JAKARTA – Insiden longsor di tambang bawah tanah Freeport, tepatnya di area Grasberg Block Cave (GBC), telah menimbulkan kekhawatiran serius terhadap stabilitas pasokan emas nasional. Menteri Energi dan Sumber Daya Mineral (ESDM), Bahlil Lahadalia, secara tegas menyatakan bahwa peristiwa ini berpotensi besar memengaruhi ketersediaan emas bagi PT Aneka Tambang Tbk (Antam), sebagai salah satu produsen dan distributor utama di Indonesia.

Menurut Bahlil, pemerintah saat ini tengah melakukan evaluasi menyeluruh pasca-insiden tersebut. Produksi konsentrat di Freeport yang belum optimal akibat longsor GBC, secara langsung menyebabkan defisit pasokan yang tidak terhindarkan. Pernyataan ini disampaikan Bahlil setelah agenda penandatanganan nota kesepahaman di Kantor Kementerian ESDM, Jakarta, pada Selasa (14/10/2025), menggarisbawahi urgensi situasi tersebut.

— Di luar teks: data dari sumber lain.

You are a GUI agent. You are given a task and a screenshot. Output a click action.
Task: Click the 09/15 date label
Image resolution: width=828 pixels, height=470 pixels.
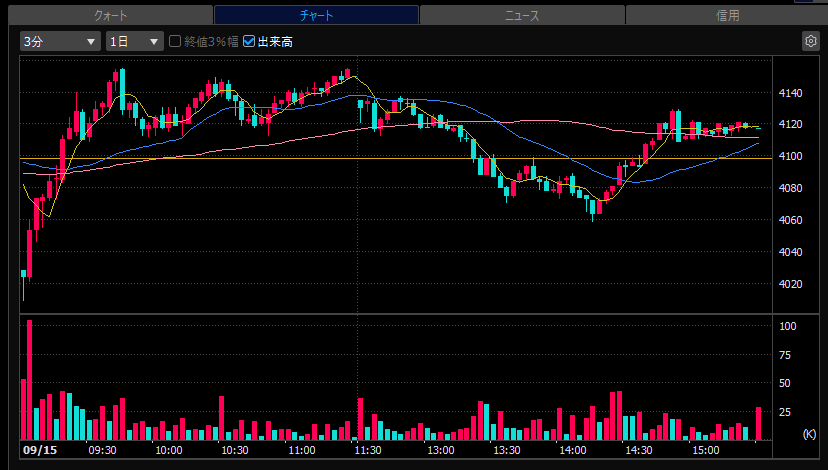click(40, 450)
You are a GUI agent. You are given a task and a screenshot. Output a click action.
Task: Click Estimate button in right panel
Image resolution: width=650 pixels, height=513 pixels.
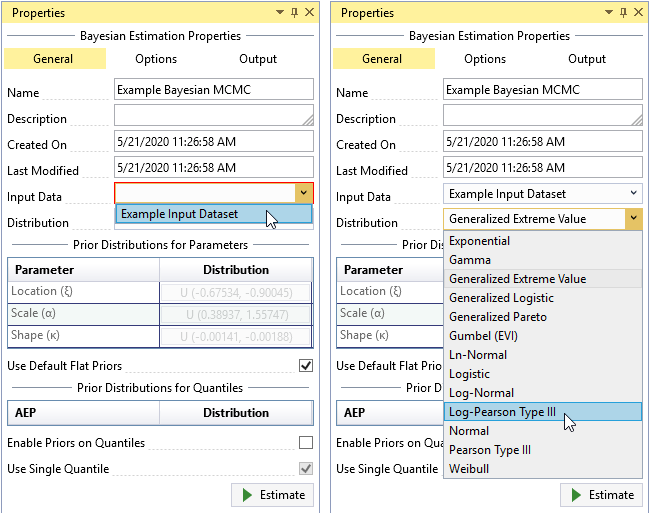tap(601, 494)
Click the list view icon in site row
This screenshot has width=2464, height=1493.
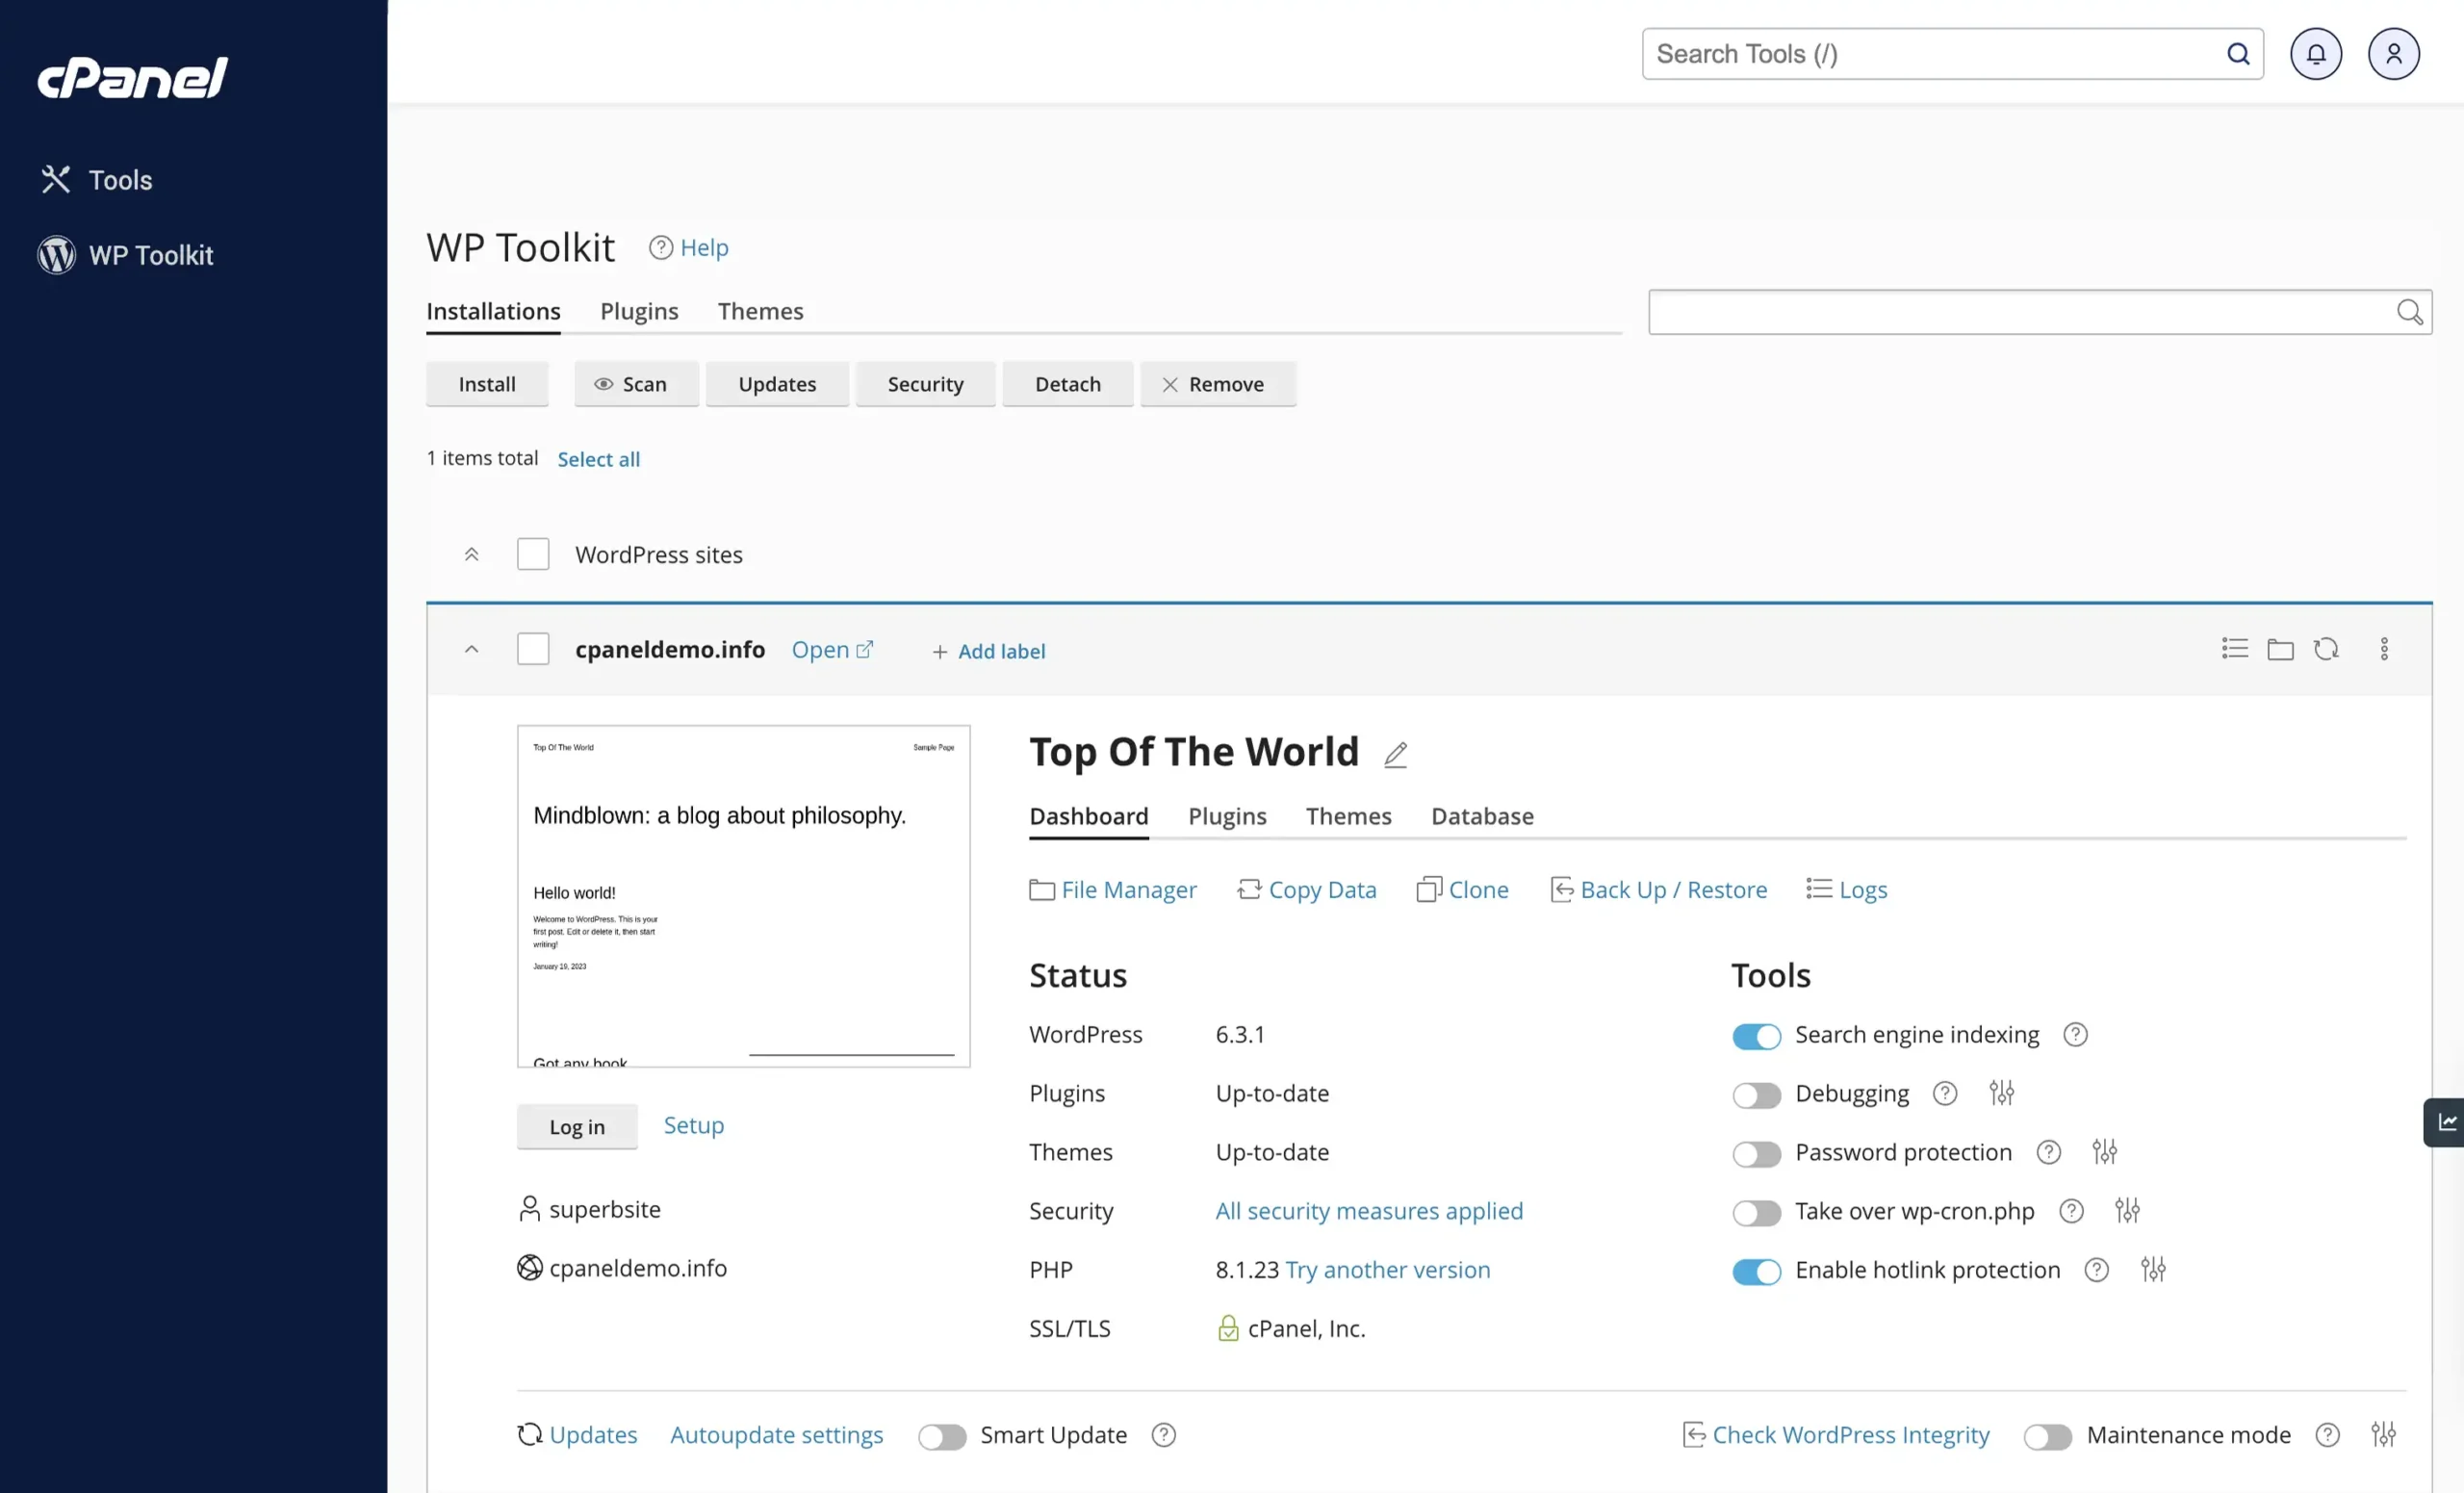pos(2234,650)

Ketergantungan Antam terhadap pasokan emas dari Freeport semakin nyata. Saat ini, Antam telah menjalin kerja sama untuk pembelian 30 ton emas dari PT Freeport Indonesia demi memenuhi tingginya permintaan pasar domestik. Hal ini krusial mengingat kapasitas tambang emas Antam di Pongkor, Jawa Barat, yang hanya mampu menghasilkan sekitar 1 ton emas per tahun. Kontras dengan produksi internal yang terbatas, realisasi penjualan emas Antam pada tahun 2024 mencapai 43 ton, dengan target ambisius sebesar 45 ton untuk tahun ini, memperlebar jurang antara suplai dan kebutuhan.

Dampak longsor tambang bawah tanah Freeport di GBC tidak hanya pada penambangan, tetapi juga pada proses vital pemurnian. Akibat insiden ini, smelter Freeport kini tidak mendapatkan pasokan konsentrat yang memadai, padahal tahapan pemurnian konsentrat merupakan kunci dalam produksi emas. Bahlil menjelaskan bahwa fasilitas pemurnian emas utama Indonesia memang berada di Freeport. “Jika 3 juta konsentrat tembaga diolah oleh smelter, itu bisa menghasilkan 50 hingga 60 ton emas,” terangnya, menunjukkan skala produksi yang terancam.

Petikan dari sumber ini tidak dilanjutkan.